===== DATASET ENTRIES =====

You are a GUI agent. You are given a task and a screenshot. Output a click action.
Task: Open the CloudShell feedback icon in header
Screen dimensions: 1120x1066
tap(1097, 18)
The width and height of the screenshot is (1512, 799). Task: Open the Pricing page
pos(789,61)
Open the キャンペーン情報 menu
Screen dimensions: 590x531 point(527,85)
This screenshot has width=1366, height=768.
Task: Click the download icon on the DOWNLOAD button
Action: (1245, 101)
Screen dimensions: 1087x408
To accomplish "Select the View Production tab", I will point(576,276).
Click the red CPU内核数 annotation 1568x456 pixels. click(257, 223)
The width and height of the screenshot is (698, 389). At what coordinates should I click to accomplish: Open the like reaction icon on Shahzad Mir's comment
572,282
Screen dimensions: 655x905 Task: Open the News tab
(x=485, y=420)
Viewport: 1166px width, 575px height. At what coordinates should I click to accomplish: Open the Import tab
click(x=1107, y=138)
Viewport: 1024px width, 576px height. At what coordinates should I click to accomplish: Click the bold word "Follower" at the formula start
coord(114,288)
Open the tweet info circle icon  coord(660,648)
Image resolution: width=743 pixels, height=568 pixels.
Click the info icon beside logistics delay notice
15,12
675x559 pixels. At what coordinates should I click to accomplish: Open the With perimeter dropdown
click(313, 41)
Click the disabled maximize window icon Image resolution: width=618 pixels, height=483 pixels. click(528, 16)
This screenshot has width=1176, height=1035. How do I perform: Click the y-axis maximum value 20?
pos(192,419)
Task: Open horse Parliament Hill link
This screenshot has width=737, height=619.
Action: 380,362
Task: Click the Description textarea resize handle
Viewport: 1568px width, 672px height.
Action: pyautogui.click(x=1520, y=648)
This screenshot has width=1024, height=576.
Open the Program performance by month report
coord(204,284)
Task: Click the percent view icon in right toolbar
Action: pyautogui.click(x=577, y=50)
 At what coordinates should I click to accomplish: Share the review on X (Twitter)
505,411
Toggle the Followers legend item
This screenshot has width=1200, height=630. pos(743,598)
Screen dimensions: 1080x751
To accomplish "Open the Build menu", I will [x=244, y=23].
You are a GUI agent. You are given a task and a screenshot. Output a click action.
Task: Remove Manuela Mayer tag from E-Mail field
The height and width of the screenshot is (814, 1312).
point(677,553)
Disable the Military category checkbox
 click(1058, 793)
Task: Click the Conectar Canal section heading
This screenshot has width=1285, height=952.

=====

Output every entry exactly as it appears.

You are a GUI agent. You are given a task and a screenshot. Output a click action.
Task: Open the CloudShell feedback icon in header
Screen dimensions: 1120x1066
tap(1097, 18)
The width and height of the screenshot is (1512, 799). Task: Open the Pricing page
pos(789,61)
Open the キャンペーン情報 menu
Screen dimensions: 590x531 point(527,85)
This screenshot has width=1366, height=768.
Task: Click the download icon on the DOWNLOAD button
Action: (1245, 101)
Screen dimensions: 1087x408
To accomplish "Select the View Production tab", I will point(576,276).
Click the red CPU内核数 annotation 1568x456 pixels. click(257, 223)
The width and height of the screenshot is (698, 389). At what coordinates should I click to accomplish: Open the like reaction icon on Shahzad Mir's comment
572,282
Screen dimensions: 655x905 Task: Open the News tab
(x=485, y=420)
Viewport: 1166px width, 575px height. At what coordinates should I click to accomplish: Open the Import tab
click(x=1107, y=138)
Viewport: 1024px width, 576px height. At what coordinates should I click to accomplish: Click the bold word "Follower" at the formula start
coord(114,288)
Open the tweet info circle icon  coord(660,648)
Image resolution: width=743 pixels, height=568 pixels.
Click the info icon beside logistics delay notice
15,12
675x559 pixels. At what coordinates should I click to accomplish: Open the With perimeter dropdown
click(313, 41)
Click the disabled maximize window icon Image resolution: width=618 pixels, height=483 pixels. click(528, 16)
This screenshot has width=1176, height=1035. How do I perform: Click the y-axis maximum value 20?
pos(192,419)
Task: Open horse Parliament Hill link
This screenshot has width=737, height=619.
Action: 380,362
Task: Click the Description textarea resize handle
Viewport: 1568px width, 672px height.
Action: pyautogui.click(x=1520, y=648)
This screenshot has width=1024, height=576.
Open the Program performance by month report
coord(204,284)
Task: Click the percent view icon in right toolbar
Action: pyautogui.click(x=577, y=50)
 At what coordinates should I click to accomplish: Share the review on X (Twitter)
505,411
Toggle the Followers legend item
This screenshot has width=1200, height=630. pos(743,598)
Screen dimensions: 1080x751
To accomplish "Open the Build menu", I will [x=244, y=23].
You are a GUI agent. You are given a task and a screenshot. Output a click action.
Task: Remove Manuela Mayer tag from E-Mail field
The height and width of the screenshot is (814, 1312).
point(677,553)
Disable the Military category checkbox
 click(1058, 793)
Task: Click the Conectar Canal section heading
This screenshot has width=1285, height=952.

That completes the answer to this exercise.